Dans ce scénario de dépossession nationale et d’affaiblissement du français, l’orientation conservatrice à Ottawa en a rajouté, étranglant par déséquilibre fiscal le Québec et les provinces canadiennes les plus interventionnistes. En plus de dépenses de santé et de services sociaux constituant l’un des meilleurs filets de sécurité sociale en Amérique du nord, le Québec se singularisait par un interventionnisme économique freinant les dérapages des capitaux étrangers, en plus d’asseoir une identité nationale distincte que l’on jugeait dangereuse pour l’unité canadienne. L’idéologie conservatrice a naturellement accéléré l’étranglement du gouvernement québécois : laisser le Québec faire face à des dépenses croissantes contre des revenus de plus en plus insuffisants.

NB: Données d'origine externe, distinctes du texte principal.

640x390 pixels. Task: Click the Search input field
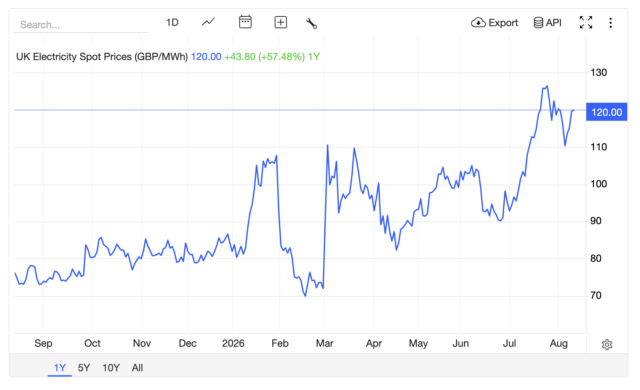click(81, 24)
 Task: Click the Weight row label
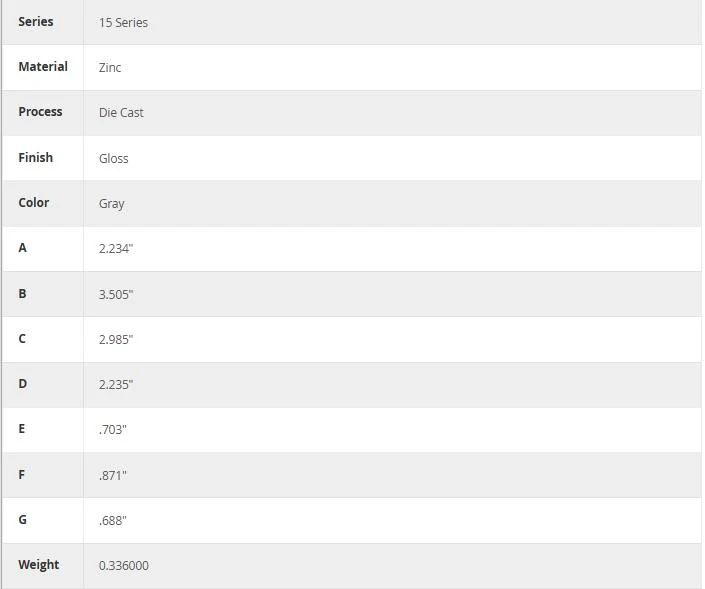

Le titre de l’étude de Vaillancourt et alii citée précédemment (« Le Français plus payant » que l’anglais, sous-entendu) proposait une lecture « particulière » des rapports entre langue et revenus. Ce n’est pourtant pas le français qui explique l’accès au succès économique individuel, mais la connaissance de l’anglais. En effet, ce tableau 1 montre que la connaissance de l’anglais était essentielle quant à l’augmentation des revenus :
- la connaissance de l’anglais ajoutait considérablement aux revenus des francophones mais moitié moins chez les anglophones7;
- chez les allophones, la connaissance des deux langues officielles était payante8;
- chez les allophones, s’il fallait choisir entre connaître l’une ou l’autre langue, connaître l’anglais permettait d’accéder aux meilleurs revenus9;
- chez les allophones, l’incitatif à la connaissance de la deuxième langue officielle (l’anglais ou le français) était nettement plus faible chez les unilingues anglais10.
La célébration par le « Québec Inc. » du bilinguisme comme fondement de la réussite individuelle rompt avec l’idée selon laquelle les francophones ont besoin de solidarité pour rattraper collectivement leur retard et faire avancer leur sort face à l’anglais. Le retard économique des francophones se réduisait donc à une question de bilinguisme individuel, fruit de décisions individuelles. L’acquisition de l’anglais permettrait à elle seule d’assurer l’égalité des chances entre individus, et l’équité entre groupes francophone et anglophone. Les francophones n’ont pas réussi depuis ce qu’ils étaient, mais à partir de ce qu’ils n’étaient pas et qu’ils ont acquis, la langue anglaise.
L’État québécois ne devrait-il pas conclure que la réussite collective des Québécois passe par une plus grande maîtrise de l’anglais, tant à l’école que dans les politiques d’immigration11 ?
1.3 Contradiction : les francophones toujours derrière les anglophones en 2000
Ce ne sont pas les francophones qui ont accédé au succès économique, mais les individus bilingues, qu’ils aient été francophones, anglophones ou allophones.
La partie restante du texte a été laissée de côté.